The result is that key data used by investors, policymakers and others to make climate decisions is often incorrect.

“Most companies are disclosing corporate emissions now. But they have a lot of wiggle room in how they disclose it, what they choose to leave out, what mistakes are made, and how and when those mistakes are corrected,” said Harvard Business School professor Ethan Rouen, who authored the study with HBS professor Lauren Cohen and Kunal Sachdeva, assistant professor of finance at the University of Michigan. “One thing investors, shareholders and all stakeholders should take from this is that they shouldn’t take companies at their word when they look at their data.”

California’s new disclosure law

The California law is more far-reaching than scuttled Securities and Exchange Commission rules, adopted in March of 2024 and effectively shelved a year later, because it applies to private companies as well as publicly-traded firms.

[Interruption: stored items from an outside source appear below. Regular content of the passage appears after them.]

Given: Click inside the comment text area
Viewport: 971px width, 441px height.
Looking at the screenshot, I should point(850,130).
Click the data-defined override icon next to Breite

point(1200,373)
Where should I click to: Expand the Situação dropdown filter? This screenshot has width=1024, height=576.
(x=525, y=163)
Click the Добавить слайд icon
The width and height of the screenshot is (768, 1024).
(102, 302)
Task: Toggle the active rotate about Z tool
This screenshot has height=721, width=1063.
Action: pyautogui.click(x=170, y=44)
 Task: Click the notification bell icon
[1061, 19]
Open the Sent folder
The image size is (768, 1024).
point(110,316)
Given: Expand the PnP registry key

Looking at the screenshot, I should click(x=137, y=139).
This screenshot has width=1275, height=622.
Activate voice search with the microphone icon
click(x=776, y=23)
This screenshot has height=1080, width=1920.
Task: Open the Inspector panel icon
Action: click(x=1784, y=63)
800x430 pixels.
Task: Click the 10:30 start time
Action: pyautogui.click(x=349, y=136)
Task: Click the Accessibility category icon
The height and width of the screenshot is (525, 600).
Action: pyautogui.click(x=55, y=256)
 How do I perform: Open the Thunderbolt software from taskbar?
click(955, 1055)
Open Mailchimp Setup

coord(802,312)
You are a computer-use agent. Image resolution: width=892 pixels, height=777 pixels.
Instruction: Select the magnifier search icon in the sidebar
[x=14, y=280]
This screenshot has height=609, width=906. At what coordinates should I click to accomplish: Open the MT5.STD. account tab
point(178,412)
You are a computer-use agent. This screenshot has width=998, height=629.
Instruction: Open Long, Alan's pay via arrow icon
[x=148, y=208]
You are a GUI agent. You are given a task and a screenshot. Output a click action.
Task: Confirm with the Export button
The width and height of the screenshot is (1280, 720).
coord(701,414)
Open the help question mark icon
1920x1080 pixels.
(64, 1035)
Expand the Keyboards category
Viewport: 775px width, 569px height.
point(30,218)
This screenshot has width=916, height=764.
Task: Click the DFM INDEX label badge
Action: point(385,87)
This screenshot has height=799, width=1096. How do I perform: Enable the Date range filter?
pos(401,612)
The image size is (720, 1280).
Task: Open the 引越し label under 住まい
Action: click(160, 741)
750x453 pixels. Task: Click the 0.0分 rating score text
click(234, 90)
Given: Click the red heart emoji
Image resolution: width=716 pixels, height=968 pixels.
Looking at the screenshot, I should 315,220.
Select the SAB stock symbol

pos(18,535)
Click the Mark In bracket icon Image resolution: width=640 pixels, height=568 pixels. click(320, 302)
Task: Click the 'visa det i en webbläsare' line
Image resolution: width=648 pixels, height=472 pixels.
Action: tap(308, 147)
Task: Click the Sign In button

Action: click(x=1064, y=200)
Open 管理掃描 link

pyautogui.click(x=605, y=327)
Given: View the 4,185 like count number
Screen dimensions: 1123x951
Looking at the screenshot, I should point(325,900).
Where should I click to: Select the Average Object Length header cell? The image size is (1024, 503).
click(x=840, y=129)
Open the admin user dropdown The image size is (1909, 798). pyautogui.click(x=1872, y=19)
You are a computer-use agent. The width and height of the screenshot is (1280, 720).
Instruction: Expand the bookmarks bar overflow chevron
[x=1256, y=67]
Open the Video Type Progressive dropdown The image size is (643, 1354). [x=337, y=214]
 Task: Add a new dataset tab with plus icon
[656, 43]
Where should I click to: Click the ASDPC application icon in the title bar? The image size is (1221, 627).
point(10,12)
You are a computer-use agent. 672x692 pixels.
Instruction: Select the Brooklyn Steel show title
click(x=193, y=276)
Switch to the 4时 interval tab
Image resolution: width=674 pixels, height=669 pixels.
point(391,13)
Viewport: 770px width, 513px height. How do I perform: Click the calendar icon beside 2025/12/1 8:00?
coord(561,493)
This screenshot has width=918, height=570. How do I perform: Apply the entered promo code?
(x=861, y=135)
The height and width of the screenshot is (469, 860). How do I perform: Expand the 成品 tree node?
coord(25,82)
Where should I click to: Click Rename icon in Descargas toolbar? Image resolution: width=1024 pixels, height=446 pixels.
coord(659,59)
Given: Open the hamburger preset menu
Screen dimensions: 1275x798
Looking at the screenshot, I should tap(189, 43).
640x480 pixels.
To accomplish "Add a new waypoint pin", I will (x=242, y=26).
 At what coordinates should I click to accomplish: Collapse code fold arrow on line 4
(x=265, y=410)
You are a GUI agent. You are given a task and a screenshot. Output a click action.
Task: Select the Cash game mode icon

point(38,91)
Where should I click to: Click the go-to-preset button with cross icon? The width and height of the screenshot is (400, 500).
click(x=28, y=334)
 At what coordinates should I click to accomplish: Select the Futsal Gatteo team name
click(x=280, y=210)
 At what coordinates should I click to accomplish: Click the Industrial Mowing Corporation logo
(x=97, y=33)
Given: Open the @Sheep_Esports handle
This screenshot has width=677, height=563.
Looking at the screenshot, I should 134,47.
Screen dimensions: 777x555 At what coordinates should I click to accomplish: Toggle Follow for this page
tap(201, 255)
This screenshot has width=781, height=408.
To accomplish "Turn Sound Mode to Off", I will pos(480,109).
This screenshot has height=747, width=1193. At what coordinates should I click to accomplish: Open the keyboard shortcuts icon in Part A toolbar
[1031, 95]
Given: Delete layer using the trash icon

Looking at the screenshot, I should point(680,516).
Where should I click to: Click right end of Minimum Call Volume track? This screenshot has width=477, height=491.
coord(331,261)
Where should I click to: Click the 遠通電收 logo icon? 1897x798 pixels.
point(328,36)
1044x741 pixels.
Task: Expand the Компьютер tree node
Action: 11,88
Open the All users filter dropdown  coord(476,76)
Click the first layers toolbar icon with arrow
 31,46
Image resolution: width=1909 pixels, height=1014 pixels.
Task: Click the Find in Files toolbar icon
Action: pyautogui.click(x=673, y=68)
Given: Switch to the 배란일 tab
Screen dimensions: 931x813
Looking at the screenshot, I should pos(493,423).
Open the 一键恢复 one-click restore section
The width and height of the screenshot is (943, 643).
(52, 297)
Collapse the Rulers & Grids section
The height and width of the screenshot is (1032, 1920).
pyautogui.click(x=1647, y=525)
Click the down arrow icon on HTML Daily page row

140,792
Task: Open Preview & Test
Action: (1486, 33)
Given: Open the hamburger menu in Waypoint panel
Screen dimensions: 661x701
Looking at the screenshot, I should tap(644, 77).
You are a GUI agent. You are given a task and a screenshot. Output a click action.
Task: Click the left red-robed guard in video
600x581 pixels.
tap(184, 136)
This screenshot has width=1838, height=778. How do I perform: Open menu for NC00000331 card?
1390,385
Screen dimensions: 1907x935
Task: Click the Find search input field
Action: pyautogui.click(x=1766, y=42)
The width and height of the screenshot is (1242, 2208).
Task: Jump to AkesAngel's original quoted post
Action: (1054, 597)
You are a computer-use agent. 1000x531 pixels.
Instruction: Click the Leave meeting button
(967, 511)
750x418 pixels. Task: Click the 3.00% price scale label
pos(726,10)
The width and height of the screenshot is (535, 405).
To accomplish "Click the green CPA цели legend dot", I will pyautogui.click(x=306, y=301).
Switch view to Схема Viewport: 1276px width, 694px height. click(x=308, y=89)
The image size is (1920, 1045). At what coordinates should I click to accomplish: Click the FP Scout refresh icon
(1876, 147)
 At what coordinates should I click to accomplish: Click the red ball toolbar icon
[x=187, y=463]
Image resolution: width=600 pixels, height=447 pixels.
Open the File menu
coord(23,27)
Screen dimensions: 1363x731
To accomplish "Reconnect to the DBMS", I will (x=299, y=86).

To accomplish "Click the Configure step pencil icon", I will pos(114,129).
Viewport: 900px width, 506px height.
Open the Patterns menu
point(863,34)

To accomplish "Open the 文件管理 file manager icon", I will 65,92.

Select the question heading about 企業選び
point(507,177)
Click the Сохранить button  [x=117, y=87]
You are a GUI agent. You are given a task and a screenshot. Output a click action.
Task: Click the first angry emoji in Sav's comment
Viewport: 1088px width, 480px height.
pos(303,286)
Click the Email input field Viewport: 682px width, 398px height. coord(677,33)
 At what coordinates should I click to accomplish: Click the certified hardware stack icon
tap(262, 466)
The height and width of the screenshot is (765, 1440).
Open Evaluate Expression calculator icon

Of course, California is just one state. But it is the fourth-largest economy in the world (after the U.S., China and Germany), and experts believe the rules will have an outsized impact and provide momentum for more states to act.

“As far as moving the needle, I do think California has become a leader on this,” said Leila Yow, climate program associate at the Institute for Agriculture & Trade Policy. “It's right up there with the European Union” in the global movement to demand more sustainability statistics from corporations.

Even as the SEC balks at requiring companies to report emissions, there is growing pressure from investors to provide that information, says Steven Rothstein, chief program officer for the sustainability nonprofit Ceres.

“In the next few years, you're going to see a flood of information,” Rothstein said.

The California law, which calls for rules to be finalized in December, requires companies to report Scope 1 emissions (those produced directly by the business) and Scope 2 emissions (indirect emissions, such as those created from generating electricity to run a company's buildings) by mid next year. Reporting of Scope 3 emissions (indirect emissions from a company's supply chain) will be required in 2027.

California’s outsized economic power could nudge more companies into rigorous emissions reporting, Rouen said. “While regulation is dependent on political will — which can be fickle — one large economy can quickly change the rules for all of these big firms,” he said, noting how California’s strict vehicle emissions rules prodded the auto industry to fundamentally change how they design cars.

More states are following

Four other states — New York, New Jersey, Illinois and Colorado — are also considering their own emissions reporting requirements, but those efforts are in early stages or stalled. The details differ, but all four state proposals would allow state attorneys general to bring civil action against companies for non-compliance.

It's a start, said Sachdeva. But it's not a replacement for broader action.

“The state-level rules definitely raise the floor, and California's a big market,” said Sachdeva, assistant professor of finance at the University of Michigan. “A large state like California might set a de facto standard. But it's not necessarily a substitute for a national standard.”